--- begin Text to read ---

Spatial distribution of total phosphorus concentration in Amazonian soils (credit: image adapted from Darela-Filho et al., 2024)
Research introduces new methodology to describe the amount of the mineral, which is important in the growth cycle of vegetation and can affect the forest’s response to climate change.
Research introduces new methodology to describe the amount of the mineral, which is important in the growth cycle of vegetation and can affect the forest’s response to climate change.
Spatial distribution of total phosphorus concentration in Amazonian soils (credit: image adapted from Darela-Filho et al., 2024)
By Luciana Constantino | Agência FAPESP – As the impacts of climate change increasingly affect the daily lives of residents in several countries, including Brazil, the resilience of forests, especially tropical ones such as the Amazon, has become a frequent topic of research. In addition to studying various factors that influence the way vegetation reacts to global warming, scientists are seeking to improve vegetation models – tools that play a crucial role in understanding and managing ecosystems, contributing to biodiversity conservation and sustainable development.
And it is exactly this combination that is described in research published in the journal Earth System Science Data by a group associated with Brazilian institutions. The work resulted in a series of maps that more accurately describe the quantity of the different chemical forms of phosphorus in the soil of the Amazon. “Built” using a new methodology based on artificial intelligence, the maps confirm that the region has a very low concentration of the mineral (the maps are available at redu.unicamp.br/dataset.xhtml?persistentId=doi:10.25824/redu/FROESE).
The impact of this is that a lack of phosphorus affects the growth cycle of species and can, for example, prevent trees from reacting to the increase in carbon dioxide associated with climate change.
“When we were working on vegetation models to understand climate behavior in the Amazon, we realized that there was specific information about the amounts of phosphorus in the soil. Normally, in previous methods, these maps only used soil types [classes] as predictors of the mineral. We saw that it would be necessary to include other environmental attributes, so we developed a new statistical technique based on machine learning from existing data,” explains João Paulo Darela Filho, who is currently a postdoctoral researcher at the Technical University of Munich (Germany).
First author of the article, Darela Filho started working on the project during his doctoral studies, which ended in 2021. His research was supported by FAPESP through two projects (17/00005-3 and 19/08194-5).
At the time, his focus was on incorporating into the Caetê model data on cycles of nutrients such as nitrogen and phosphorus, which are important for understanding the behavior of tree growth. Caetê, which means “virgin forest” in the Tupi-Guarani language, is an algorithm capable of projecting the future of Amazonian vegetation by presenting scenarios of forest transformation.
The first of its kind to be exclusively Brazilian, its name comes from the acronym CArbon and Ecosystem functional-Trait Evaluation model. It was also supported by FAPESP through AmazonFACE, a program that includes field experiments and studies on how the increase in atmospheric carbon dioxide (CO2) affects the forest, its biodiversity and ecosystem services (read more at: agencia.fapesp.br/41571).

--- end Text to read ---

- _What you need to do_
[1] In the article on phosphorus in Amazonian soils, what does the name Caetê mean in the Tupi-Guarani language?
[2] Please write the next part of the article on phosphorus in Amazonian soils, picking up after its final paragraph.

--- begin Supplied data ---

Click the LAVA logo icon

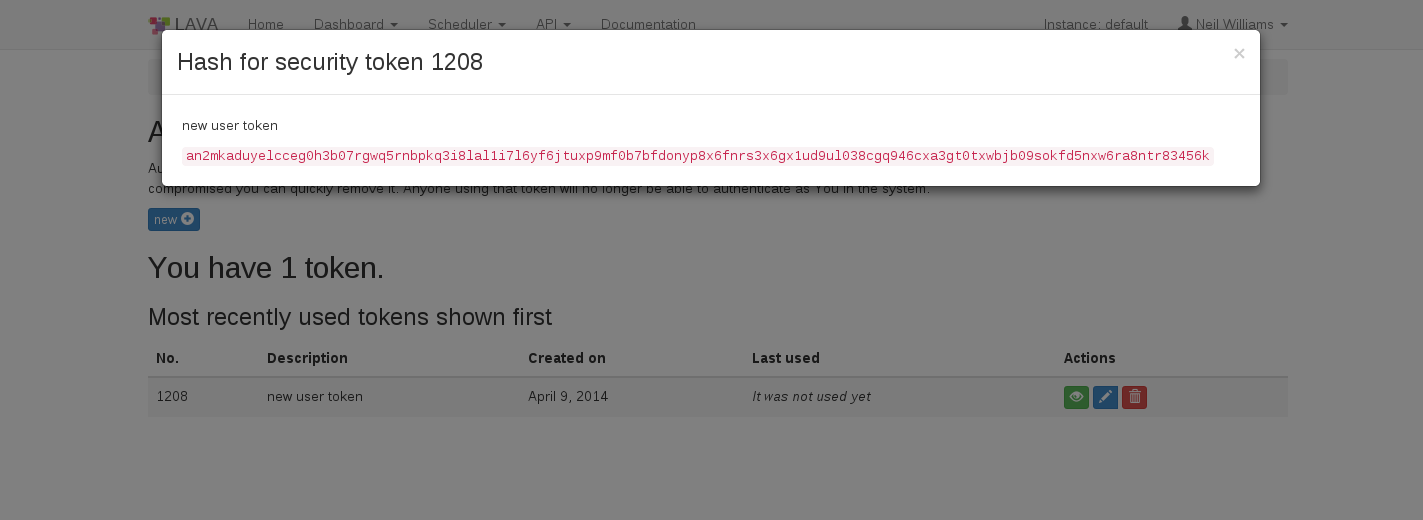(x=159, y=24)
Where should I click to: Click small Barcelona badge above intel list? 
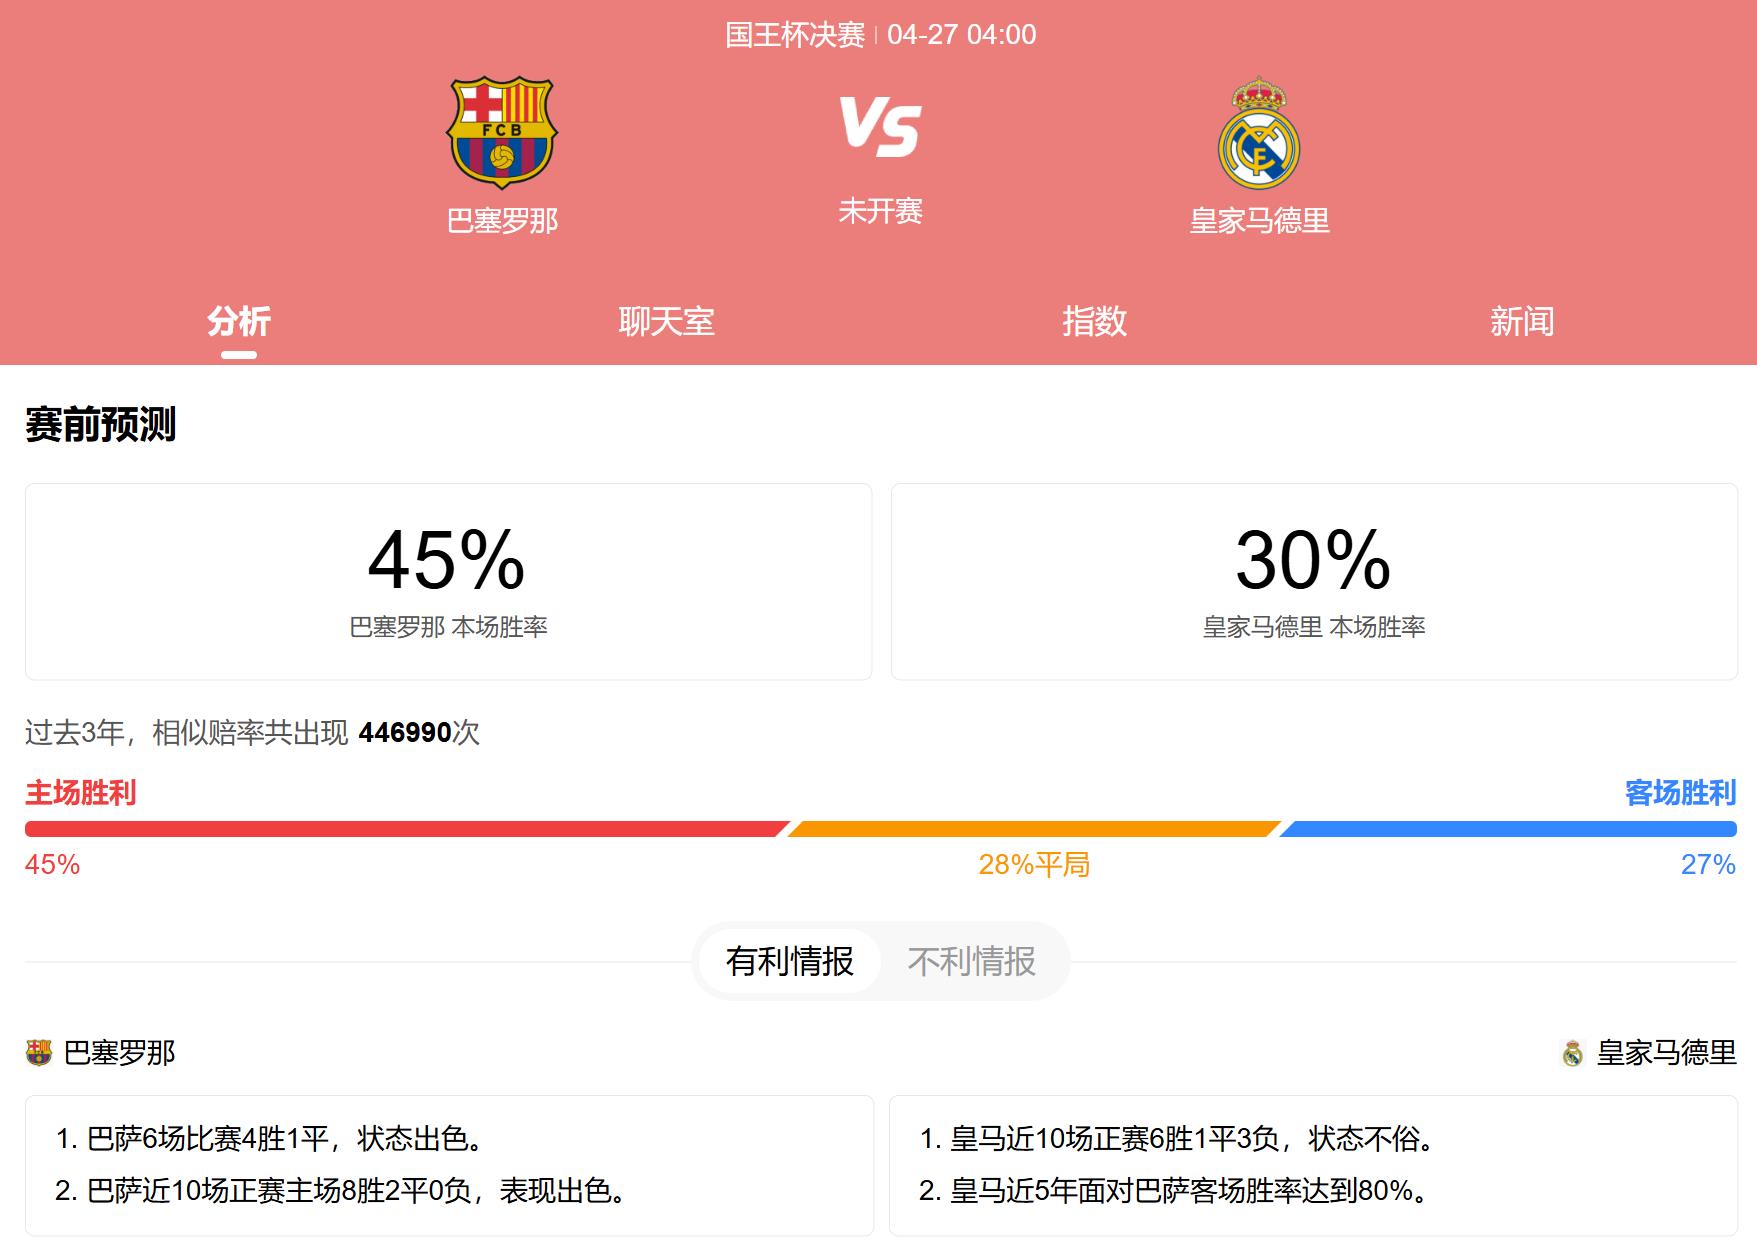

--- end Supplied data ---

- _Expected answers_
[1] Virgin forest.

[2]
Caetê was developed by a team from the Earth System Science Laboratory at the State University of Campinas (UNICAMP), coordinated by Professor David Montenegro Lapola, who is also the author of the article with Darela Filho.
“The maps produced under João Darela’s leadership are an indispensable step in advancing our understanding of how tropical forests, which are generally phosphorus-limited, will react to climate change and other human disturbances,” Lapola told Agência FAPESP.
Results
The researchers used data from 108 sites in the Amazon. They used an approach based on random forest regression models that had been trained and tested to predict different forms of phosphorus – total, available, organic, inorganic, and occluded (when it is bound to other substances). They also used information from the reference soil types and other properties such as geolocation, nitrogen and carbon levels, terrain elevation and slope, soil pH, average annual precipitation, and temperature.
The forest regression models showed average accuracy levels of over 64%, depending on the form of phosphorus. For the total mineral, the accuracy reached 77.3%.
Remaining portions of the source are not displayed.